====== TEXTO FORNECIDO ======
A família de Andreina que ainda vive na Venezuela não pondera emigrar, mas a luso-venezuelana admite que é uma decisão que pode depender muito daquilo que sucederá no pós-eleições. Existe ainda outra hipótese que coloca em discussão além da possível enorme vaga de deslocados. “Acompanho muitos imigrantes cá em Portugal, mas também temos uma ligação com outros países e sabemos que há muitíssimos venezuelanos que estão à espera dos resultados para voltarem à Venezuela”, relata Andreina, que acredita que, se Maduro vencer no próximo domingo, pode demover vários venezuelanos de regressarem ao seu país.

Embora receie os resultados da noite eleitoral de domingo, Fernando Campos, que vive na Venezuela desde 1979, percebe, através das pessoas com quem fala, que há um sentido de voto na oposição “muito forte”. “Pelo menos desde o princípio deste ano, tem-se notado que as pessoas estão realmente a mudar e a acompanhar a oposição”, descreve.

Com Hugo Chávez no poder desde 1998 e a continuação do seu regime por Nicolás Maduro, a alteração da qualidade de vida da população foi notória nos últimos anos. Fernando Campos explica que a classe média desapareceu completamente e deu lugar a uma classe extremamente rica e outra muito pobre. Em 2023, mais de metade da população na Venezuela vivia em pobreza, segundo um estudo da Universidade Católica Andrés Bello, em Caracas, na Venezuela. As “pessoas perderam o poder aquisitivo, perderam a capacidade de continuar nos seus trabalhos. A nossa comunidade está muito no comércio, onde as margens de lucro caíram de uma forma muito grande e os impostos aumentaram muito”.

“Já não existe tanta falta de produtos como em 2016 acontecia. No entanto, há ainda um nível de pobreza muito grande e uma dificuldade em acesso a serviços básicos. Há sempre problemas com a água, há sempre problemas com a luz, muitos problemas a nível de saúde porque os hospitais não têm a capacidade, não têm os recursos, não têm as ferramentas que são necessárias para dar resposta. Uma resposta que deveria ser o normal num país desenvolvido, num país que tem tantas riquezas como a Venezuela tem”, descreve Andreina Pereira.
====== DADOS APRESENTADOS ======
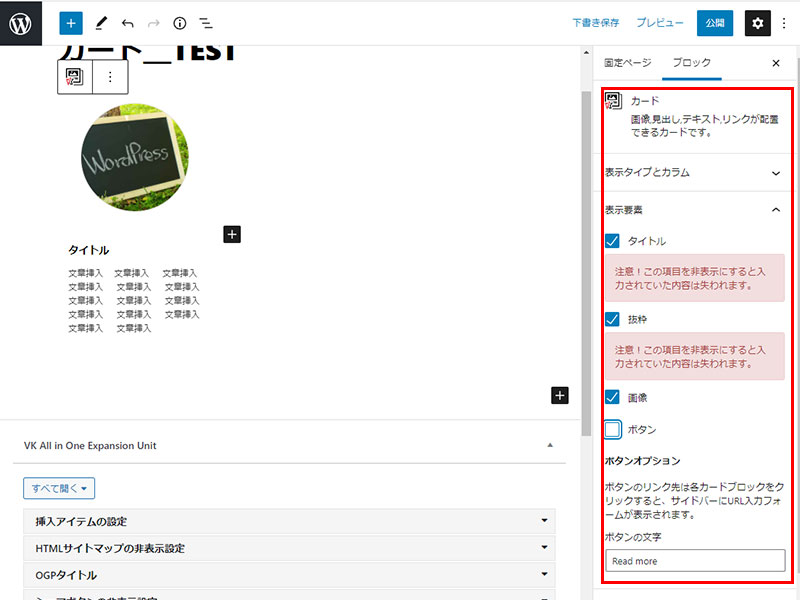800x600 pixels.
Task: Uncheck the タイトル checkbox
Action: pyautogui.click(x=613, y=241)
======
TAREFAS PROPOSTAS:
1. De acordo com o texto sobre a Venezuela, desde que ano vive Fernando Campos nesse país?
2. Retome o texto sobre a Venezuela e prossiga a partir da última frase apresentada.

LISTA DE RESPOSTAS:
1. Desde 1979.

2.
Para Cristóbal Fernández Daló, que foi dirigente juvenil do Movimento para o Socialismo e participou na fundação da Mesa da Unidade Democrática, uma coligação criada em 2008 por vários partidos da oposição a Hugo Chávez, esta é uma campanha eleitoral “atípica”, com “Maduro e a sua equipa mais agressivos do que nunca em termos verbais, mas com uma fraca presença nas ruas” e a “utilizar descaradamente todo o aparelho do Estado e os seus recursos materiais”.

A presença nas ruas de Maria Corina Machada, rosto da oposição e impedida de exercer um cargo público por 15 anos após uma condenação por corrupção pelo Supremo Tribunal da Venezuela, em conjunto com o candidato a presidente Edmundo González, é “avassaladora”. “A leitura das sondagens e a dimensão e o entusiasmo que se sentem nos eventos de rua refletem um nível de apoio muito superior a qualquer outro momento no último quarto de século”, conta o político venezuelano.

Embora haja eventos de rua e uma forte presença nas redes sociais, Fernando Campos praticamente não vê na televisão nem ouve na rádio qualquer referência à campanha eleitoral da oposição. Quando caminha na rua, o conselheiro observa que os cartazes com a cara de Maduro pintam as ruas.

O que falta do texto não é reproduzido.